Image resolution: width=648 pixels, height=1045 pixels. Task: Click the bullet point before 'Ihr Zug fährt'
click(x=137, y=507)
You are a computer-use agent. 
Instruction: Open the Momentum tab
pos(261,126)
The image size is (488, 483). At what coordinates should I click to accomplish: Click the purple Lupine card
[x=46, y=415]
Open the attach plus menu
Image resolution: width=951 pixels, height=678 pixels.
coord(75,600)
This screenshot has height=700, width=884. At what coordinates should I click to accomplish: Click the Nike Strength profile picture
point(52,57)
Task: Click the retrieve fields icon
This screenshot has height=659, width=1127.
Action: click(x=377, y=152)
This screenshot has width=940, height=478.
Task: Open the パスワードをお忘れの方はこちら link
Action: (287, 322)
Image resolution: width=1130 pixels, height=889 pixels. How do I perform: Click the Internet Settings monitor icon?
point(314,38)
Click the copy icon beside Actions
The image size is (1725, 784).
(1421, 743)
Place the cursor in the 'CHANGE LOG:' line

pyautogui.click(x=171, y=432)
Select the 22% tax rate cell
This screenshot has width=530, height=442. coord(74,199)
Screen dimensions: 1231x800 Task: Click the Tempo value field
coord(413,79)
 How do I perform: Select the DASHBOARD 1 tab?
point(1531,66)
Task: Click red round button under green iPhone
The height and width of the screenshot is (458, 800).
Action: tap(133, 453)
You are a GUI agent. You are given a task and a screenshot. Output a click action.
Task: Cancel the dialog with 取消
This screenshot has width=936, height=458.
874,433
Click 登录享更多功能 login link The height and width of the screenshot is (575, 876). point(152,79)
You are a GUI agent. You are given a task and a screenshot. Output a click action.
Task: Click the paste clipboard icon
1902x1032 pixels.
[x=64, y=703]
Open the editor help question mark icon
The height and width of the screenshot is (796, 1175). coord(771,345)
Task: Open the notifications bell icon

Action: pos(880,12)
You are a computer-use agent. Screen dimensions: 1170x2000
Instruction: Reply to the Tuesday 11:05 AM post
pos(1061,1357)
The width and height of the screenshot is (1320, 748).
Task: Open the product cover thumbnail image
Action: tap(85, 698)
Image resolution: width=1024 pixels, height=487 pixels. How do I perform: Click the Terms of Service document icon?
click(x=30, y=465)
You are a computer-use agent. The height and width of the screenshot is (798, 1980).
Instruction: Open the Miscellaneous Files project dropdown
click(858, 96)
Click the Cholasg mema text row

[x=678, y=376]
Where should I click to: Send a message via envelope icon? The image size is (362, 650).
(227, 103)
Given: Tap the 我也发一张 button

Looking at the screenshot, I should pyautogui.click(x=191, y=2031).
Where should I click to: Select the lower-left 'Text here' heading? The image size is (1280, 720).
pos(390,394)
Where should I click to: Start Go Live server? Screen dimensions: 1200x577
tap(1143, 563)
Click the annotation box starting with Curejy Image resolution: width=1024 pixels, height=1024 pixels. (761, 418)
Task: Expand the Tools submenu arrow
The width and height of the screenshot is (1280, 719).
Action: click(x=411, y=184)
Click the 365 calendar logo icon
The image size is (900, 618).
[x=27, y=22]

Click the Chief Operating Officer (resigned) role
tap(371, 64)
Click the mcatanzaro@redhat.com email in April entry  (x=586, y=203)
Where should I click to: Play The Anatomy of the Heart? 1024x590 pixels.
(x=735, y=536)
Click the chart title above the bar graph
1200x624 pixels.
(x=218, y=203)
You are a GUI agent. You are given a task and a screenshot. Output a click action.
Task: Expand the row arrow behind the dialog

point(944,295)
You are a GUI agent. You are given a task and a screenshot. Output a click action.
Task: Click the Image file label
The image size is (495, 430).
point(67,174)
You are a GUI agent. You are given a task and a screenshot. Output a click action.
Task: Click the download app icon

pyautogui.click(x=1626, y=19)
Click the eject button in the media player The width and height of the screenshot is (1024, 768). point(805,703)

____

**Work task:**
Filter the preceding entries down to the lines with "computer".

**Problem solution:**
You are a computer-use agent. 
You are a computer-use agent. Screen dimensions: 1170x2000
You are a computer-use agent. The height and width of the screenshot is (798, 1980).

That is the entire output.